Management script (wpfadmin)

The wpfadmin script is a python script that allows the user to perform several administrative operations on a cluster. This script can be used to create our own customized automated command script.

The script provides many commands to assist in managing a WPF environment. These commands ease the burden of setting trace specifications, managing active partition members, managing polices, and many other tasks.

The script calls a HAManager MBean (JMXCoordinator) which then calls directly to the HAManager runtime support to perform the operations. Below is a list of the most common operations supported by the wpfadmin script.

For the purposes of this section, where applicable, we use the DBChecking application to explain any new operation.

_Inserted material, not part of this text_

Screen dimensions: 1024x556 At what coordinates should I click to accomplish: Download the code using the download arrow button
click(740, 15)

In the examples below, wpfadmin is executed to demonstrate sample invocations. On Windows platforms, the wpfadmin.bat application can be used and referenced on the command line as wpfadmin, while on UNIX platforms, the wpfadmin.sh script is used. The command functions are identical across all supported platforms unless documented otherwise.

 

listActive

Displays the application servers hosting active partitions. This command can be scoped to only show information for a particular application, partition, or classification.

Available options:

--o <number of partitions>
 

The number of partitions that are printed out. If --o is not specified, it defaults to 50 partitions.

--a <application name>
 

Prints out partition information for the given application.

--p <partition name>
 

Prints out partition information for the given partition.

--class <classification name>
 

Prints out partition information for the given classification.

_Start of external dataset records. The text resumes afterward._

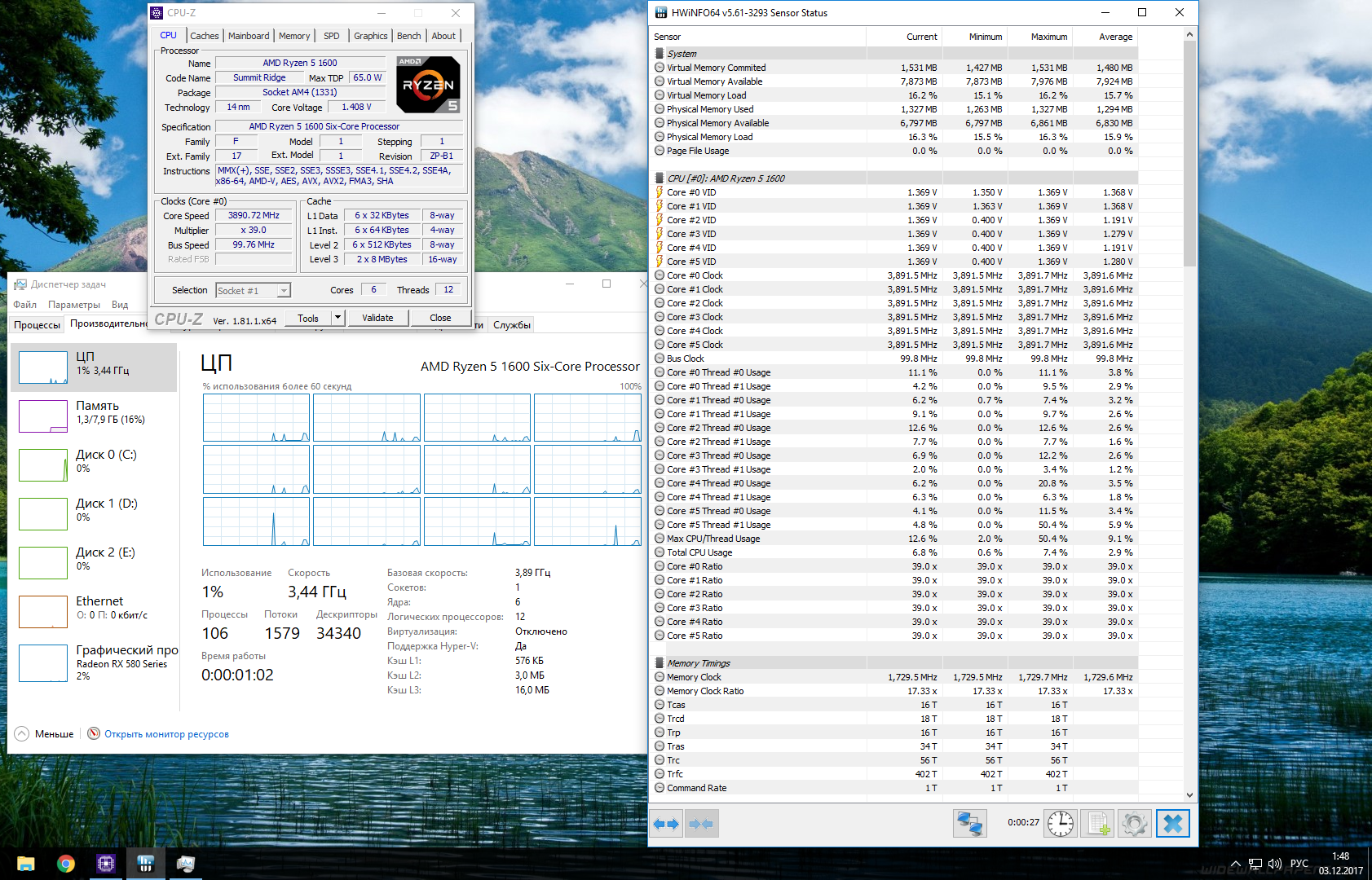Open Google Chrome from the taskbar
The image size is (1372, 880).
pyautogui.click(x=66, y=864)
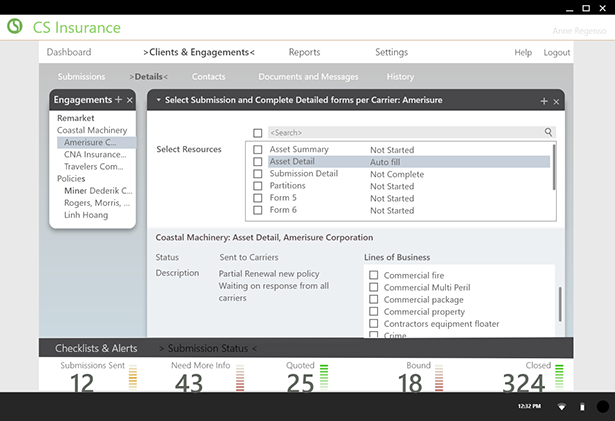Switch to Documents and Messages tab
This screenshot has width=615, height=421.
[308, 77]

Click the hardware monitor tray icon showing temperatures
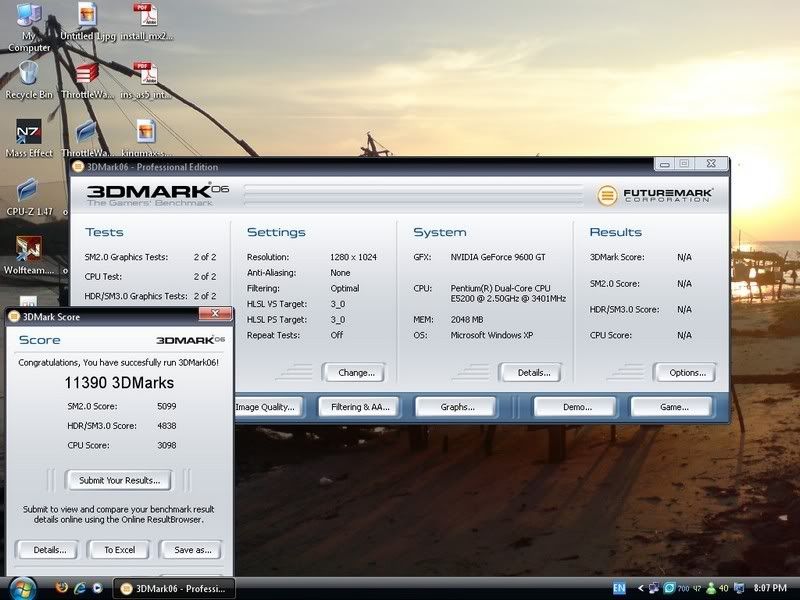pyautogui.click(x=670, y=587)
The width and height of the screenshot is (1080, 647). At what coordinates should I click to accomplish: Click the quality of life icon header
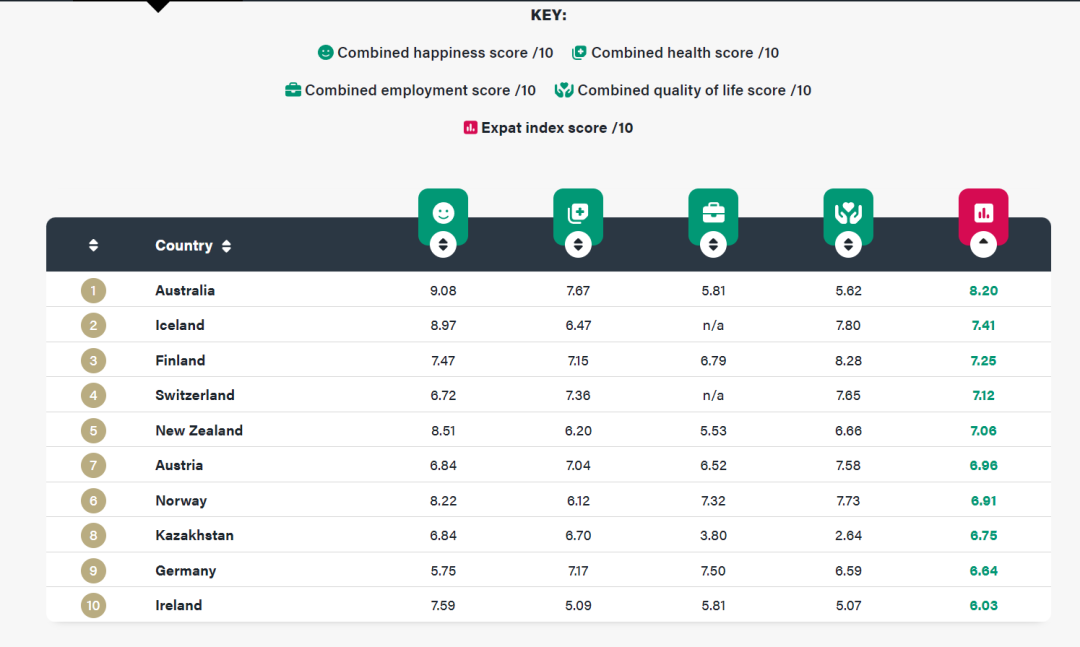[x=848, y=212]
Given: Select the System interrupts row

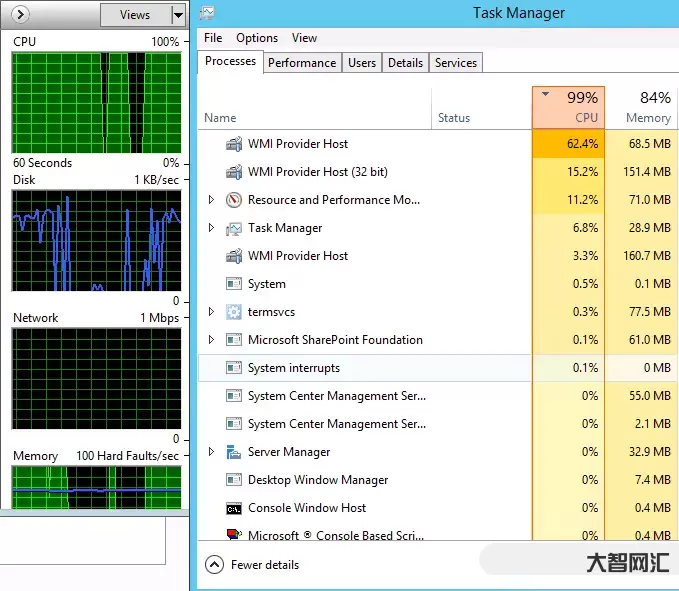Looking at the screenshot, I should [x=294, y=368].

Usage: ./wpfadmin listActive

 

list

The list command Lists the partitions and the status of the member servers. This command can be scoped to only show information for a particular application, partition, or classification.

Available options:

--o <number of partitions> 

The number of partitions that are printed. The default of 50 partitions is used if --o is not specified.

--a <application name>

Prints partition information for the given application.

--p <partition name>

Prints partition information for the given partition.

--class <classification name>

Prints partition information for the given classification.

Usage: ./wpfadmin list

 

move

Moves a partition to another server.

Available options:

--p <partition name>

The name of the partition to move.

--d <server>

Destination server for the partition to move to, in the form cell/node/server.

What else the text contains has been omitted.